Copy out every one of the records below word for word, leaving out the pictures.

[START]

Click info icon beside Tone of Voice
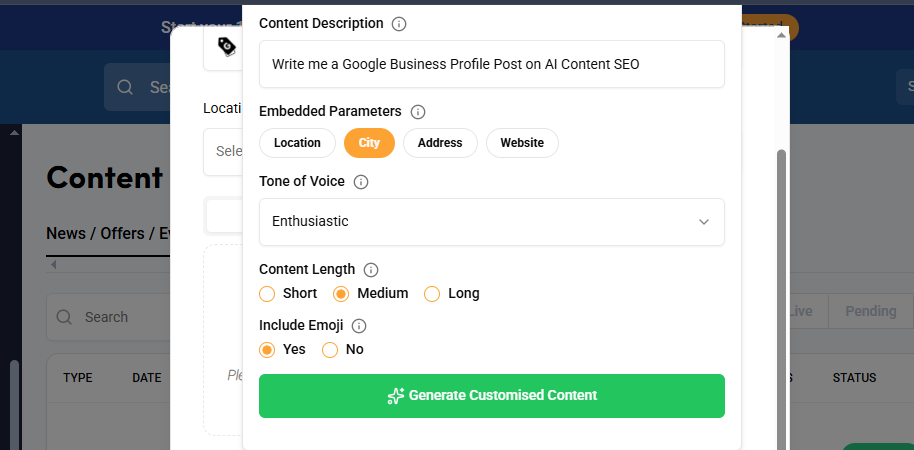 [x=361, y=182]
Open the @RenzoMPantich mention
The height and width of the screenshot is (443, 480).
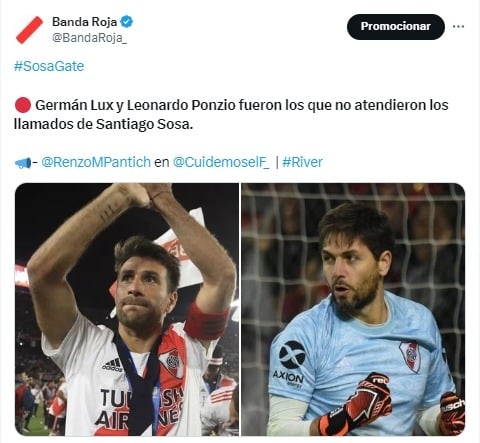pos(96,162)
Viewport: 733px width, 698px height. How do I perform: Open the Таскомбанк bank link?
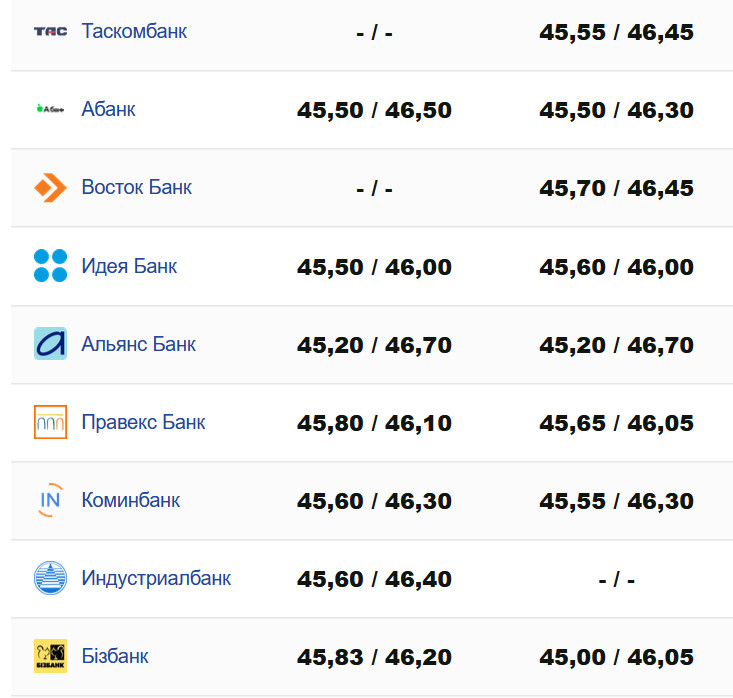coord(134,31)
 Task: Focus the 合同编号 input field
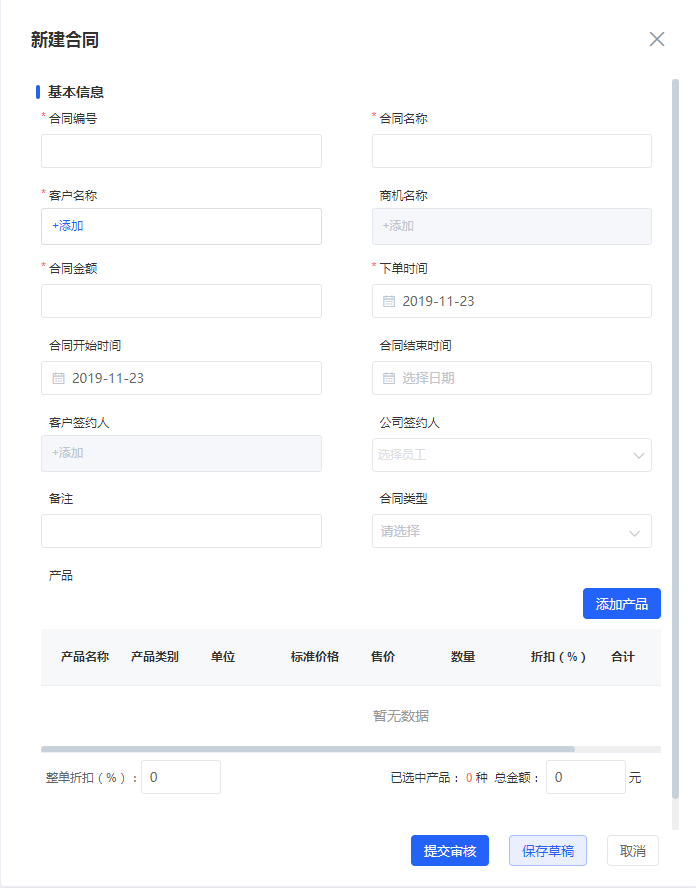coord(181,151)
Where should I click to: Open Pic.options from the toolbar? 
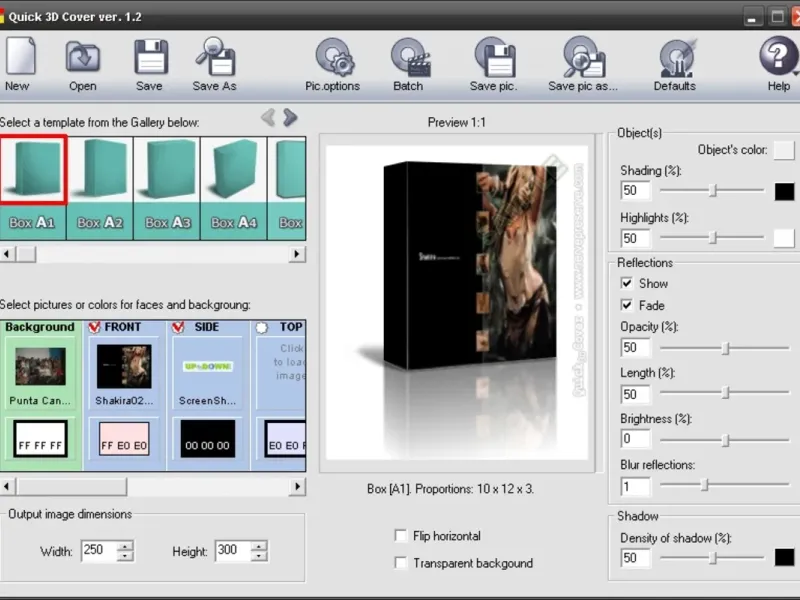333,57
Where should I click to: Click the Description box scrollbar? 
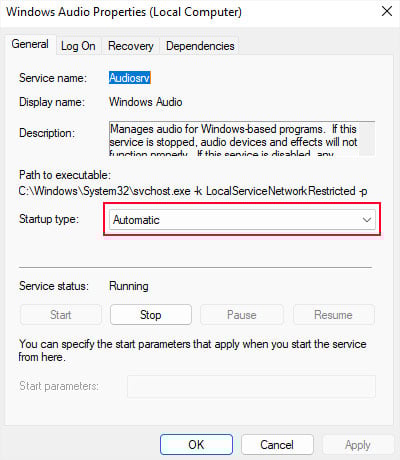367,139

[END]

--- Answer to the exercise ---
Click info icon beside Tone of Voice
 [x=361, y=182]
Open the @RenzoMPantich mention
The height and width of the screenshot is (443, 480).
pos(96,162)
Viewport: 733px width, 698px height. How do I perform: Open the Таскомбанк bank link?
coord(134,31)
 Task: Focus the 合同编号 input field
coord(181,151)
Where should I click to: Open Pic.options from the toolbar? 
333,57
Where should I click to: Click the Description box scrollbar? 
367,139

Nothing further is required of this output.